Going by his impressions and readings of the deft moves of the well conducted Youth on the Nigerian terrain, Chief Asemota, the lawyer and elder statesman who has been well involved and most concerned on how best to resolve the British imposed conundrum gave his historically acute views on desires of heirs of the Northern Youth on Nigeria:
“All they are asking for, to my mind, are two caliphates, one in the West, the other in the East that are opposed to democracy and, in the process, promote Sharia as the source of all legislation in Nigeria, not a constitution. The concept of superior individual or religion is fascism which is an ideology of hate that cannot succeed in 21st Century Nigeria” Asemota (2016).
He went further to put the historical facts of Nigeria in lucid perspective:
“Lord Lugard had planned that the British would be succeeded by the Fulani. He wrote thus: “My desire to utilize the Fulani as rulers has been described in a former report and has met with the approval of the Secretary of State. They are unfit at present to exercise power except under supervision; nor do I hope for any great success in the present generation, but I hope and believe that with careful guidance, their sons will form invaluable rulers under British supervision, and that their superior intelligence can be developed as a useful asset in our administration …” Asemota noted Lugard made further statements on his design even after retirement.
“In a lecture at London’s Birkbeck College in 1928, Lugard stated firmly that ‘only those institutions will survive which are in harmony with native mentality and tradition. He praised what he called the ‘African system of Indirect Rule’, in which rulers would continue to be under the guidance of a ‘higher civilization’.” Asemota (2016). The clear import of this is that Britain shall continue to aid and direct the favoured Fulani to rule Nigeria.
To conclude the memorable lecture, Asemota admonished: “We must not forget that Nigeria is a product of the British Empire which has been described as ‘a bizarre model to follow for fostering stability in today’s world’. Indeed, much of the instability in the world is the product of its legacy and haphazard policy making” Asemota (2016).
Another learned statesman, Chief Richard Akinjide, SAN, at the launch of Richard Akinola’s book, Fellow Countrymen – The Story of Coup D’etats in Nigeria, twelve years ago, had pointed to Chief Asemota’s submissions. Akinjide who declared that nothing but economic interest of Britain was responsible for the amalgamation of Nigeria, noted Lugard’s words that while Southern Nigeria had resources and educated people, Northern Nigeria was “poor” and Britain needed money to run the Northern Protectorate which had “no resources” and no access to the sea. Because it was “not the policy of the British Government to bring the tax-payers money to run the protectorate” and also because Lugard wanted a railway from the North to the Coast in the interest of British businesses. The 1914 amalgamation, designed to unify the administrative structures and the geographical spaces of North and South of Nigeria, “not the people” was therefore necessary, Akinjide (2000).
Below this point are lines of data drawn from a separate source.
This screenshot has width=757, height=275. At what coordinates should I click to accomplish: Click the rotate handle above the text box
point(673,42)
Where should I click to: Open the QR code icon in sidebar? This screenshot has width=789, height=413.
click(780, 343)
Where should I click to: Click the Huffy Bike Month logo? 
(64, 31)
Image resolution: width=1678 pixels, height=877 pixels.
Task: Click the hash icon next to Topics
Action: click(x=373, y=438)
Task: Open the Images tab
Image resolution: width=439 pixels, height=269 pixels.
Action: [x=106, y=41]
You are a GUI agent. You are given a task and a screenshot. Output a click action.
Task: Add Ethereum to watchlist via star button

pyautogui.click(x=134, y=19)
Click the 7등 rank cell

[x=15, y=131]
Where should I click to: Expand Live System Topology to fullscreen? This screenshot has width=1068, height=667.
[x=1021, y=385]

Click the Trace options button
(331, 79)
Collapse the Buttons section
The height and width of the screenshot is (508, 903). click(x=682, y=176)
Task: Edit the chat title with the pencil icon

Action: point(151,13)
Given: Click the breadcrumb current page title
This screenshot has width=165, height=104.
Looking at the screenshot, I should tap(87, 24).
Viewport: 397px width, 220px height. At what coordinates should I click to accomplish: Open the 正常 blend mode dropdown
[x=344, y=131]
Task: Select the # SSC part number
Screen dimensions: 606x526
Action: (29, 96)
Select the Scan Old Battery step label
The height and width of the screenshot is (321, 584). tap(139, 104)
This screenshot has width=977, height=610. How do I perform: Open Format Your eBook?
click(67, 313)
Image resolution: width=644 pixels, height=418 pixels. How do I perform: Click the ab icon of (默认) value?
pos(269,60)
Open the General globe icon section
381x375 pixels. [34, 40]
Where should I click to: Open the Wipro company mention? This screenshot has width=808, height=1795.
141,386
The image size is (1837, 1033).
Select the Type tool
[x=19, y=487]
“…between 1914 and 1960, that is a period of 46 years, the British allowed minimum contact between the North and South because it was not in the British interest that the North be allowed to be polluted by the educated South,
“When the North formed a political party, the Northern leaders called it Northern People’s Congress, NPC. They did not call it Nigeria’s People Congress. That was in accordance with the dictum and policies of Lugard. When Aminu Kano formed his own party, it was called Northern Elements Progressive Union, NEPU, not Nigerian Elements Progressive Union. It was only Awolowo and Zik who were mistaken that there was anything called Nigeria, In fact the so-called Nigeria, created in 1914 was a complete fraud”, Akinjide (2000).
He concluded that the configuring of Nigeria by Britain was not only fraudulent, the British backed this up with the absurd and falsified census figures that showed Nigeria as the only country in West Africa, from Mauritania to Cameroon, where population is higher not at the coastal zone, but in the savannah and where population is lower at the coast but higher in the arid savannah zone. All other countries bordering Nigeria in the West African belt have higher populations at their coasts and sparse populations at their savannah zones. Akinjide has company in Tafawa Balewa, Nigeria’s first and only Prime Minister, who described the country called Nigeria as a “British invention”, Adeniyi (2021) and Akinjide (2000). Akinjide’s assertion was corroborated by Sir Harold Smith, a repentant British administrator in Nigeria who recently confessed on a BBC programme that Britain cooked up a false census figure for Nigeria to rig the 1959 election in favour of the Northern Fulanis, Mason (2007).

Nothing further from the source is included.